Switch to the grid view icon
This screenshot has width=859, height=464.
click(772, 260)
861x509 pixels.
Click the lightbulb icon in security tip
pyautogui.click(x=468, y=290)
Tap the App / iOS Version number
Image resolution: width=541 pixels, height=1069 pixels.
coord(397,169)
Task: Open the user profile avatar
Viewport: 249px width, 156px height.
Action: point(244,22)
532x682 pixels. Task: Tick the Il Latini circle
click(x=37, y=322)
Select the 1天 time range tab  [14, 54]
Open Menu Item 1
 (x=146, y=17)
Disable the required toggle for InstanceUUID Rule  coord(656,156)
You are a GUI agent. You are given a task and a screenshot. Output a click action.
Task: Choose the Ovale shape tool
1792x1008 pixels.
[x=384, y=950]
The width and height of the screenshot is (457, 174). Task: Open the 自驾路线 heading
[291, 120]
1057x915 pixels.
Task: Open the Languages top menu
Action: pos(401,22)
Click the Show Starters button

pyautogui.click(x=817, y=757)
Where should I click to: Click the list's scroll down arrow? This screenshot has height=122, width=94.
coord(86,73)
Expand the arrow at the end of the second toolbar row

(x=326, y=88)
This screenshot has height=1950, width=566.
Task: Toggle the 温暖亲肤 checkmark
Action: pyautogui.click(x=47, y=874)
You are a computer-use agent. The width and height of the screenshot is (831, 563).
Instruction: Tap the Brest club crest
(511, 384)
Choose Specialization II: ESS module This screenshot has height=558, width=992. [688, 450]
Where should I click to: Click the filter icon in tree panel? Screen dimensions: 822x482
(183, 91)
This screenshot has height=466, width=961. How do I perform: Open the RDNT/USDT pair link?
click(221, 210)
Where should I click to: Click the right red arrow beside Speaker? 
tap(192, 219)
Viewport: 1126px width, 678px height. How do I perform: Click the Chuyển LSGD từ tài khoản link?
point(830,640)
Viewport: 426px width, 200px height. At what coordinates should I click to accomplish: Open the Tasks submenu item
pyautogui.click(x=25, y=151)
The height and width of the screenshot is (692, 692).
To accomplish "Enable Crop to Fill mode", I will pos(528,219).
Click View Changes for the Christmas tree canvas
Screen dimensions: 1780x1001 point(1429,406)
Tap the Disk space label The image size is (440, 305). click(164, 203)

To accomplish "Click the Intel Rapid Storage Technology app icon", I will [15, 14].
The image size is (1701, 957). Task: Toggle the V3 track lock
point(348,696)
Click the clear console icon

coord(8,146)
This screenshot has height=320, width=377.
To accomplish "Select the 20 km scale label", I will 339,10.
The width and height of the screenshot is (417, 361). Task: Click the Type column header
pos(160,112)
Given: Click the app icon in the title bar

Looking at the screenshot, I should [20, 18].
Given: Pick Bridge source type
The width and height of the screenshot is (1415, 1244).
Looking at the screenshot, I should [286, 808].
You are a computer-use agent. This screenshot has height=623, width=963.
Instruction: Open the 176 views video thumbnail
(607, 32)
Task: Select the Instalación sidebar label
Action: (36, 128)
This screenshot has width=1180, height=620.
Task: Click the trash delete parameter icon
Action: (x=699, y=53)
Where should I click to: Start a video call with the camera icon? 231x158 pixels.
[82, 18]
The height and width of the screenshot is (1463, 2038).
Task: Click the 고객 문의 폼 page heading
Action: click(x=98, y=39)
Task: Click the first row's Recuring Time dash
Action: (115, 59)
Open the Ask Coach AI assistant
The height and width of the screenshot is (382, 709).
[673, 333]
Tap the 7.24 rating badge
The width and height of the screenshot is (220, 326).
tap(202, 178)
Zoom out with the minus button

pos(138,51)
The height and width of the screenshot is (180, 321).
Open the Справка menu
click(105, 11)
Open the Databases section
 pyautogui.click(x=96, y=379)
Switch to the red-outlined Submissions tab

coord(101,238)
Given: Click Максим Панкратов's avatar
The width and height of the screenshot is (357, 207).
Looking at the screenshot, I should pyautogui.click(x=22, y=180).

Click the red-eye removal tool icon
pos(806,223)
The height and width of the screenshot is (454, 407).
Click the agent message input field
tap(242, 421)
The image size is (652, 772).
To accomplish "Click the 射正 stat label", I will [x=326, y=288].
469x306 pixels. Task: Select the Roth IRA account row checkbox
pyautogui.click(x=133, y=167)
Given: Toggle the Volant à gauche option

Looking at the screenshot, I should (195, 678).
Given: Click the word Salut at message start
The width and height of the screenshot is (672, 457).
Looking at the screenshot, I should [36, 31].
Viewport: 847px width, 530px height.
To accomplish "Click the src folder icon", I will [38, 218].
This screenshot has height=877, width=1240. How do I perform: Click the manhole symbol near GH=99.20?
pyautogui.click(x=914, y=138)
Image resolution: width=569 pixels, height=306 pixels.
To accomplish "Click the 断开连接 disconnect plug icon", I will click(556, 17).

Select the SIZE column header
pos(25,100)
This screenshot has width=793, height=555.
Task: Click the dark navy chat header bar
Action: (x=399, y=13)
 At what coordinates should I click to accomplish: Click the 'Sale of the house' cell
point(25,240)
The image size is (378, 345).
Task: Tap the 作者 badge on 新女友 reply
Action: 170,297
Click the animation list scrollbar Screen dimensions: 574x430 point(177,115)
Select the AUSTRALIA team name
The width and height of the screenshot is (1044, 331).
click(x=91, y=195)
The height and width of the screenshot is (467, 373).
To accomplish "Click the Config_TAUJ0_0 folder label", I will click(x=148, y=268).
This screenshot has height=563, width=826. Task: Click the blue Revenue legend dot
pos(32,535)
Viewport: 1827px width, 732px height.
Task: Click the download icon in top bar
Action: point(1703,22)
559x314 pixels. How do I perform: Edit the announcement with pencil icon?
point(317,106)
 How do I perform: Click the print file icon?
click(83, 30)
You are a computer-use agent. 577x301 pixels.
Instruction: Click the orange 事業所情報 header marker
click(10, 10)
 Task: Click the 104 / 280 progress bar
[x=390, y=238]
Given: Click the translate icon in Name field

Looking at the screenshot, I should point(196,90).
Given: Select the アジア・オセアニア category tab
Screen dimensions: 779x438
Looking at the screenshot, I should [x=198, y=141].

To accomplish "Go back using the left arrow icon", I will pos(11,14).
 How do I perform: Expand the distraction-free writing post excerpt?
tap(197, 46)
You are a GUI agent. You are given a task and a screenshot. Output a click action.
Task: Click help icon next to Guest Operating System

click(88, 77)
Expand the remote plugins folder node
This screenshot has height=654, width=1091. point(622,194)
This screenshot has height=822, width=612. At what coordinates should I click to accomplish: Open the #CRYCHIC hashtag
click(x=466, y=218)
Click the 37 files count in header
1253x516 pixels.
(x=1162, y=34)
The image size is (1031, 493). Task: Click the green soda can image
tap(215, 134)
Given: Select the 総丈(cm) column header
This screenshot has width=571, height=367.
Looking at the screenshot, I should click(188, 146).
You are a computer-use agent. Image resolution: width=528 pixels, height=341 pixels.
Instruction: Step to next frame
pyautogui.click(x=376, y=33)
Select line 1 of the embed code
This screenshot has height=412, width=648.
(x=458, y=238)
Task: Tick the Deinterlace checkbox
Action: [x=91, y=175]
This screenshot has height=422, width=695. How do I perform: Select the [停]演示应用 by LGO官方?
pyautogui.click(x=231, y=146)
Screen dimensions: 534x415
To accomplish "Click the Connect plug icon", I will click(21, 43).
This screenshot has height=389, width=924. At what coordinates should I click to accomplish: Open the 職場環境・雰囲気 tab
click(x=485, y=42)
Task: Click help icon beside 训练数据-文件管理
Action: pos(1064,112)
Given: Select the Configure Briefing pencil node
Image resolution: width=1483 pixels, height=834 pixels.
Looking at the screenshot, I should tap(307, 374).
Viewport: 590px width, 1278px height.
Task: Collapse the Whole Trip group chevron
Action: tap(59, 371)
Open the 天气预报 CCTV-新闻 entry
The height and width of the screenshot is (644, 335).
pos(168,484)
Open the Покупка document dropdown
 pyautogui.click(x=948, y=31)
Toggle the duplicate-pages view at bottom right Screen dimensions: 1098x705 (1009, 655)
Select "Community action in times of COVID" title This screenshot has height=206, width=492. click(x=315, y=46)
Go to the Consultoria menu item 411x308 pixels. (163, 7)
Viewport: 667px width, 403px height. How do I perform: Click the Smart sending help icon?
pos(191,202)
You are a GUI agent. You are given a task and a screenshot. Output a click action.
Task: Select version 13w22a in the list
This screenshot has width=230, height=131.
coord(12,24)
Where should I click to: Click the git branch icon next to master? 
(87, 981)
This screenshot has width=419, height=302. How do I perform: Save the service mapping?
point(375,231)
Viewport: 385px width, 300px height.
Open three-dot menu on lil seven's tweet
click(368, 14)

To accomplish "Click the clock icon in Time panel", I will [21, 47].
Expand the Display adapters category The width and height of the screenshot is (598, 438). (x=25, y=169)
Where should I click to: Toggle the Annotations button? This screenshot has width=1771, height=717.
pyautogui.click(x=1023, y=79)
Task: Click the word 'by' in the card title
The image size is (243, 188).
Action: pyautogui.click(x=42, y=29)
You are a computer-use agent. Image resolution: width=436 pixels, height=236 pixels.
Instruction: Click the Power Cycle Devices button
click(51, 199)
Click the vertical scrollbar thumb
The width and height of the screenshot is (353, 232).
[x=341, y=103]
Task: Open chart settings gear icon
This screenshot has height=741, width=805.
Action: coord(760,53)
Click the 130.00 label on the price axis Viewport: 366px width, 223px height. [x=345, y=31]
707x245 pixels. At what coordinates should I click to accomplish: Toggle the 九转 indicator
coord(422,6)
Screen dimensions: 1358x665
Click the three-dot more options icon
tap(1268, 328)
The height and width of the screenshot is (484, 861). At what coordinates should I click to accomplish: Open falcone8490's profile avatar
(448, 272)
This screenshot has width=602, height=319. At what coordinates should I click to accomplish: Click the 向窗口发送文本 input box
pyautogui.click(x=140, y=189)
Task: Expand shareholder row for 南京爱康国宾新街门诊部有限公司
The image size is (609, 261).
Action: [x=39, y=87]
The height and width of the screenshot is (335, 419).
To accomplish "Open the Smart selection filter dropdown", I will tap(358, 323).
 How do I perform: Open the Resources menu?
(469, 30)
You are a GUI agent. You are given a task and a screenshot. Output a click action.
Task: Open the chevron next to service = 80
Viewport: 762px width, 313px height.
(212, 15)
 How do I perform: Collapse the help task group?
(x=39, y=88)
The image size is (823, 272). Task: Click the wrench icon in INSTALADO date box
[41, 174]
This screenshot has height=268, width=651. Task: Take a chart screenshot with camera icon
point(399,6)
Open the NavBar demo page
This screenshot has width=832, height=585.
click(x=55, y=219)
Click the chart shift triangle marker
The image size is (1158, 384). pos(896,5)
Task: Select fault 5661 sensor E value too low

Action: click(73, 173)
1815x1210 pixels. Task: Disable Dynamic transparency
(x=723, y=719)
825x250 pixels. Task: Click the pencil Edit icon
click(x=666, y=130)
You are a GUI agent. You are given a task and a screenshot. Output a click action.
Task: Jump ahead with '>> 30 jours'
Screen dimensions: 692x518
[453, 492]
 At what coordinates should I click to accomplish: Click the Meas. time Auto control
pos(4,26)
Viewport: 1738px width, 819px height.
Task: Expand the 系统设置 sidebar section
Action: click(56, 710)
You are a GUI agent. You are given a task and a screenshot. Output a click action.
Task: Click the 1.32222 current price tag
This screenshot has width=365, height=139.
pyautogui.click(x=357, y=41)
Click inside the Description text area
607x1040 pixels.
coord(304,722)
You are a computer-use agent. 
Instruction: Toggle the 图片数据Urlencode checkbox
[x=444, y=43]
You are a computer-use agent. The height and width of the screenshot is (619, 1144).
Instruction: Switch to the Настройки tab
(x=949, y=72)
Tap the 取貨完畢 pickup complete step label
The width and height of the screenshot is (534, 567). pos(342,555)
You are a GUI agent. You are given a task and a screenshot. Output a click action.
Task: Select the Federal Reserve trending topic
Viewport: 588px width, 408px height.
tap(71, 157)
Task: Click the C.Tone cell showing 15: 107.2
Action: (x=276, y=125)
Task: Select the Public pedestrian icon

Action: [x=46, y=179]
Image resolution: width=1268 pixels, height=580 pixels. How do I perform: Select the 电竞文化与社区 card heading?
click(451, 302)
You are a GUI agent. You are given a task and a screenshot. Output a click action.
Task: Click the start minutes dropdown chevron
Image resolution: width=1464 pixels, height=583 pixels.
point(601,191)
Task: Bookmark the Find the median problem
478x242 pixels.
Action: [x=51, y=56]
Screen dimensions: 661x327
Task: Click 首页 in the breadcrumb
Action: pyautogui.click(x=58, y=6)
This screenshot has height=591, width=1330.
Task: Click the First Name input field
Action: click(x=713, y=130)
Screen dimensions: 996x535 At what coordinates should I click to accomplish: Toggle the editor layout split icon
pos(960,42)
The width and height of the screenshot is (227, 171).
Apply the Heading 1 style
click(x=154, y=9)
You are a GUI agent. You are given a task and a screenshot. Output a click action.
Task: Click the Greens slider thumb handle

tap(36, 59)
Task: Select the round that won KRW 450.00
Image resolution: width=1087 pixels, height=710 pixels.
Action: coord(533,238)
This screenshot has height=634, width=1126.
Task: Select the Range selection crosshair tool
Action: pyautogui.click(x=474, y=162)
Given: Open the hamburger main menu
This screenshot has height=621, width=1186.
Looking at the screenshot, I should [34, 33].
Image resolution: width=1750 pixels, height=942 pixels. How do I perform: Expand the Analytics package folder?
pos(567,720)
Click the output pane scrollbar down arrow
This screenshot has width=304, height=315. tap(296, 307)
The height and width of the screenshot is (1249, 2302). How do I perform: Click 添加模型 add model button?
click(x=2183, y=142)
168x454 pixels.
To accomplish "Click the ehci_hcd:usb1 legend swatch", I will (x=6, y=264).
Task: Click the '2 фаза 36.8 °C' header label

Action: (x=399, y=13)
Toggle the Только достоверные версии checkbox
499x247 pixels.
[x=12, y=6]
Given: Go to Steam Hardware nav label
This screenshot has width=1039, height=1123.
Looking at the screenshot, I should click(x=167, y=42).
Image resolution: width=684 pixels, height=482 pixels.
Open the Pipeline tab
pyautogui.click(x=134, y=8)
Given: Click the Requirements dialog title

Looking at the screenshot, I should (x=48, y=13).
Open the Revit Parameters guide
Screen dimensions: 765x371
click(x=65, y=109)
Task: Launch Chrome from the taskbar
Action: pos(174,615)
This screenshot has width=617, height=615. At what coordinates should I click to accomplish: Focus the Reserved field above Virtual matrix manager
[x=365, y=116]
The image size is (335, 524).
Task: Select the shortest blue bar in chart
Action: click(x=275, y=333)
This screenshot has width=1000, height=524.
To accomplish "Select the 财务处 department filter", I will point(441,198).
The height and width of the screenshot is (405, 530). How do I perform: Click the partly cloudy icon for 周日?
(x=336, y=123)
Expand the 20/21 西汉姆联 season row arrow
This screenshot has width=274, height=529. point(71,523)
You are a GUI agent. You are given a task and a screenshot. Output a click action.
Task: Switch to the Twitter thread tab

WHAT THIS TASK INVOLVES » Put the data from the line containing "Viewport: 426px width, 200px" through the line containing "I will 339,10." into a numbered list, omitting blank lines.

THE RESPONSE »
1. Viewport: 426px width, 200px height. At what coordinates should I click to accomplish: Open the Tasks submenu item
2. pyautogui.click(x=25, y=151)
3. The height and width of the screenshot is (692, 692).
4. To accomplish "Enable Crop to Fill mode", I will pos(528,219).
5. Click View Changes for the Christmas tree canvas
6. Screen dimensions: 1780x1001 point(1429,406)
7. Tap the Disk space label The image size is (440, 305). click(164, 203)
8. To accomplish "Click the Intel Rapid Storage Technology app icon", I will [15, 14].
9. The image size is (1701, 957). Task: Toggle the V3 track lock
10. point(348,696)
11. Click the clear console icon
12. coord(8,146)
13. This screenshot has height=320, width=377.
14. To accomplish "Select the 20 km scale label", I will 339,10.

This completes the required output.